In summary, based on this study we recommend that trunk exoskeletons should provide support mainly on 10~30 degrees of lumbar flexion with 0.4~0.6 Nm/kg and allow 50 degrees in trunk flexion and 10 degrees in trunk extension, 25 degrees in left and right lateral bending and rotation. An effective neck exoskeleton should primarily provide flexion support within the range of 10~40 degrees, and a support torque of 0.04~0.06 Nm/kg. It is also recommended to allow for lateral bending and rotation of up to 25 degrees and 50 degrees, respectively. Finally, the exoskeleton should be designed taking the type of surgery into account, in this study we focus on open surgery, postures and workload can be different for laparoscopic surgery [7].
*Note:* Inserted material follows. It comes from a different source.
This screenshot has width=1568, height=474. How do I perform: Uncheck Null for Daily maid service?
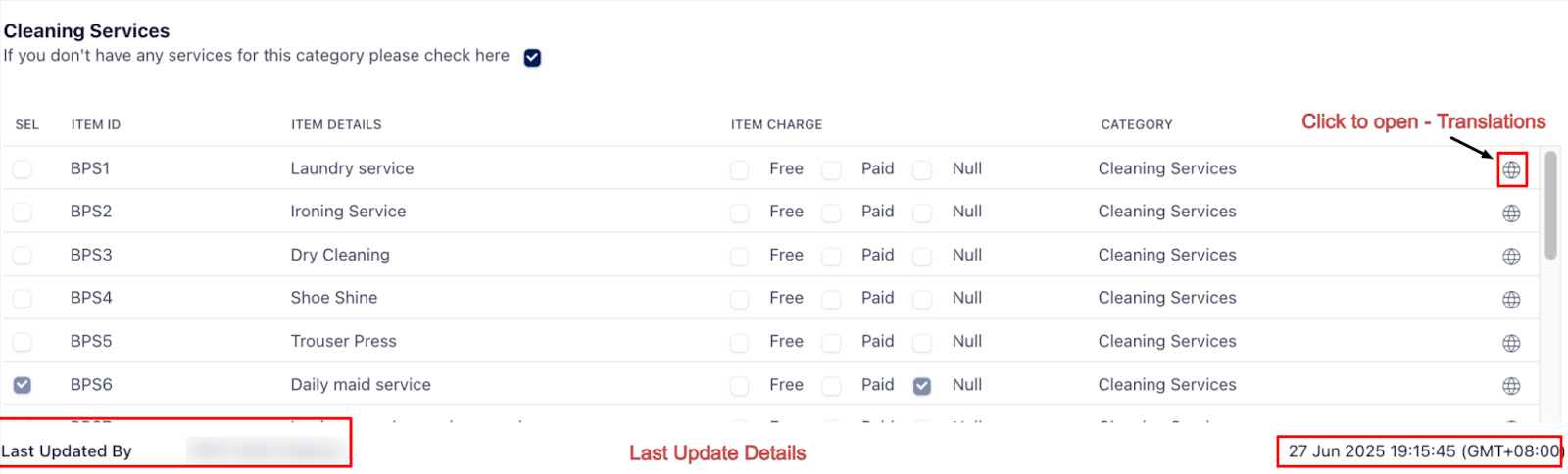point(922,386)
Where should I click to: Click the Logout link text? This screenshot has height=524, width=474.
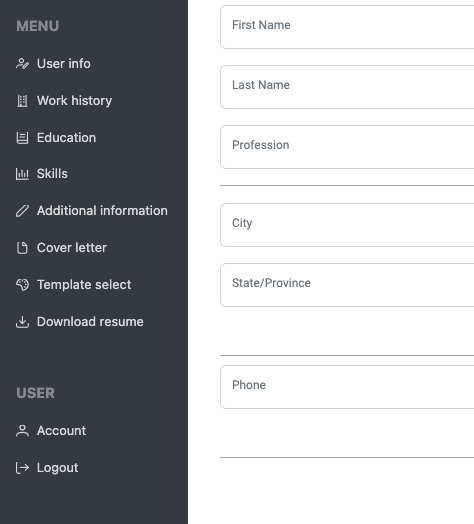click(57, 468)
4.3. Limitation and Recommendation

There were several limitations in this study. Firstly, the reaction force on the hands was not considered when calculating the moment and reaction forces of the lumbar joint. Additionally, the external moments of the arms were not considered in the IMU method, leading to an underestimation of the lumbar moment and compression force. To address this limitation, a validation study (See Appendix A for detail) was conducted to assess the effect of arm movement on the lumbar joint biomechanical profile. Two scenarios were examined: trunk flexion with the arm stretched (Figure A3) and standing straight with the arm fully stretched (Figure A4). Trunk flexion with the arm stretched was used to simulate surgery postures where arm movements are typically involved. In this scenario, the lumbar joint moments and compression forces were underestimated by 15.2% and 11.8%, respectively. The scenario of standing straight with the arm fully stretched aimed to simulate the worst-case scenario where arm movements were disregarded. The results showed that the estimations in this scenario led to a maximum underestimation of 23.8% for moments and 21.1% for compression forces. Therefore, for the design of exoskeletons, it is crucial to increase the moment requirement by at least 15.2% when aiming at full support. Furthermore, it is recommended that future studies estimating the neck and lumbar joint biomechanical profiles during open surgery should account for the contribution of arm segments during kinetic analyses. In the current study there are large SDs in the postures and loads, a larger sample size would provide more accurate data on the range of inter-individual differences in biomechanical profiles, which can be used to design customizable exoskeletons.

5. Conclusions

In our study, we established the biomechanical profile of the neck and lumbar joint of surgical trainees during open surgery (training) using IMU and musculoskeletal modelling. The movements of surgeons involve complex combinations of neck and trunk postures, and the biomechanical load associated with these movements is generally lower compared to the task of lifting heavy objects. Therefore, exoskeletons aiming to reduce biomechanical loading of the lumbar spine should provide adjustable support forces for neck and lumbar joint flexion while allowing axial rotation and lateral bending motions.

Author Contributions

Conceptualization, C.Z., C.G., G.J.V., C.C.R., H.H. and J.M.H.; methodology, C.Z., C.G., G.J.V., C.C.R., H.H. and J.M.H.; software, C.Z. and C.G.; validation, C.Z., C.G., G.J.V., C.C.R., H.H. and J.M.H.; formal analysis, C.Z.; investigation, C.Z.; resources, C.Z.; data curation, C.Z.; writing—original draft preparation, C.Z.; writing—review and editing, C.Z., C.G., G.J.V., C.C.R., H.H. and J.M.H.; visualization, C.Z.; supervision, C.C.R. and J.M.H.; project administration, J.M.H.; and funding acquisition, C.Z. All authors have read and agreed to the published version of the manuscript.

Funding

This research was funded by the China Scholarship Council, grant number 201906840121.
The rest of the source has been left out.